GRIID provided the two-page memo to News Channel 11 Tuesday after a request for comment or information on the proposal. It addresses noise concerns, electricity consumption and other questions related to the mine’s impact on other BrightRidge customers, and what the memo called “multiple benefits to us being in the community.”

The lawsuit has been on hold since the parties drafted non-binding settlement terms in June, seeks a shutdown of the Limestone site and alleges it violates the county’s zoning ordinance. The settlement would allow Red Dog, a subsidiary of GRIID Infrastructure, to build a new mine at the WCIP if it meets an additional set of conditions.

Noise from fans that cool the Limestone mine’s computers led to the controversy, and Kelly, who’s also CEO of GRIID, addressed noise most thoroughly in his memo. The settlement sets specific noise limitations, but Telford residents who have vociferously opposed a mine at the WCIP have cited noise as their top concern.

Red Dog on noise

“At our new site, we are implementing immersion technology to cool our computers,” Kelly wrote. “Once deployed, the sound from our facility will not exceed 60 decibels at the property line.”

Loud noise at the Limestone site drew complaints from nearby residents in the spring of 2021. After Wilkinson and County Planning Director Angie Charles concluded the mine was operating in violation of the county’s zoning ordinance, the county ordered it shut down.

BrightRidge, which petitioned successfully for the rezoning that preceded the mine, and Red Dog refused to cease operations and the county sued in November 2021.

That “mine” is a set of power-hungry computers that use massive amounts of power as they solve complex mathematical problems to unearth new Bitcoin and verify the cryptocurrency’s transactions. Red Dog spent hundreds of thousands of dollars to try and mitigate the noise prior to the shutdown order and subsequent lawsuit, although the lawsuit focuses more on zoning regulations than noise.

=======

◆ TASK ITEM A
Copy the passage of the Bitcoin mine article from "Noise from fans" through "their top concern.", word for word.
◆ TASK ITEM B
Pick up the article on the Red Dog Bitcoin mine after its last sentence and write what comes next.
The lines after this article aren't needed for anything here.

=======

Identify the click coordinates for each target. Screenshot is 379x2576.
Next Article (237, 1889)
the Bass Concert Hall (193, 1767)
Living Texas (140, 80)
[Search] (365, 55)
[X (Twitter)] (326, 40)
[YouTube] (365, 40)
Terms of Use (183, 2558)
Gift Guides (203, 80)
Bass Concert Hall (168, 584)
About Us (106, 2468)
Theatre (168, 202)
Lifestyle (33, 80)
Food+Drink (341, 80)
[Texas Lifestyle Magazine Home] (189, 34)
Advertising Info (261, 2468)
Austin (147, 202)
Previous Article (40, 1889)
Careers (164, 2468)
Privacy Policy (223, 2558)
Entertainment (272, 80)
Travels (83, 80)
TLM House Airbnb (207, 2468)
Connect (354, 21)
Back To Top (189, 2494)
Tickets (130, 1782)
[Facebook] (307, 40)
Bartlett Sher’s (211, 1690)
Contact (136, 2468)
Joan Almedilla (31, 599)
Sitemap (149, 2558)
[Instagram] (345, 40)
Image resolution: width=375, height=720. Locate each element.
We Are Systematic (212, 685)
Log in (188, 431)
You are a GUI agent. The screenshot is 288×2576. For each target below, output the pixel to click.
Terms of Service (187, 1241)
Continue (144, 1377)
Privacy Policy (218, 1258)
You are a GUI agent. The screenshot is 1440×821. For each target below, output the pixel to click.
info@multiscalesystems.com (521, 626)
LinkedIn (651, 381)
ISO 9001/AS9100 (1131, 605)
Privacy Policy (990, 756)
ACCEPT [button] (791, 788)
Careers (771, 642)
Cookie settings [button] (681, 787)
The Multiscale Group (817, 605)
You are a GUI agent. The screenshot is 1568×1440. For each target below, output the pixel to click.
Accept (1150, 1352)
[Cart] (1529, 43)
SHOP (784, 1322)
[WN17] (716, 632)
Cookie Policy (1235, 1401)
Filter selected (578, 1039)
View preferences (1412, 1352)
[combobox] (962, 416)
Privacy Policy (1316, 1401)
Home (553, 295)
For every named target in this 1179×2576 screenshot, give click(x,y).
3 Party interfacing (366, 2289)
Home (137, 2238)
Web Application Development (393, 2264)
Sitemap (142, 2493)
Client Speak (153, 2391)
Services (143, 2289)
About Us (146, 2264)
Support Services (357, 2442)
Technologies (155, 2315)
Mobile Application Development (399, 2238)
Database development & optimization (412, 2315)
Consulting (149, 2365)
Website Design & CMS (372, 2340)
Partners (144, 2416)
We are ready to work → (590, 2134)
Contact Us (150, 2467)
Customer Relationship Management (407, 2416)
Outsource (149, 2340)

=======

◆ RESPONSE AREA A
Noise from fans that cool the Limestone mine’s computers led to the controversy, and Kelly, who’s also CEO of GRIID, addressed noise most thoroughly in his memo. The settlement sets specific noise limitations, but Telford residents who have vociferously opposed a mine at the WCIP have cited noise as their top concern.

◆ RESPONSE AREA B
Although the noise isn’t key to the suit, Kelly noted those efforts in his memo, saying that despite “significant investments in noise reduction” in Limestone, “we have agreed to relocate … to resolve the current legal issue.”

Kelly writes that computers at WCIP would be immersed in “an environmentally friendly liquid” in a “closed loop cooling system” that doesn’t require an external water supply. The computers would be inside a building, rather than metal pods like they are in Limestone.

Red Dog on power usage

BrightRidge’s CEO, Jeff Dykes, told News Channel 11 in May 2021 that the main reason the utility partnered with Red Dog was for power revenue, which he said would help keep other customers’ rates lower. BrightRidge said at the time that Red Dog became the utility’s biggest power customer practically overnight, using an amount equivalent to more than 10,000 homes.

While BrightRidge has refused several requests to provide specific financial information about the benefit, Kelly wrote it costs BrightRidge little to serve Red Dog and added this:

“That means fees paid to BrightRidge by Red Dog Technologies help maintain the overall electrical system — costs that would otherwise be borne by all ratepayers.”

Kelly also wrote that because Red Dog uses the most power during low-demand times, it doesn’t pose any danger of brownouts or intermittent outages to other customers.

Red Dog on jobs and community benefit

In addition to the benefit from power sales, Kelly wrote that the Bitcoin mine is a tax revenue source for county government. The current mine site was assessed to have about $7.5 million worth of “personal property” in 2021, which would yield about $50,000 in county property taxes.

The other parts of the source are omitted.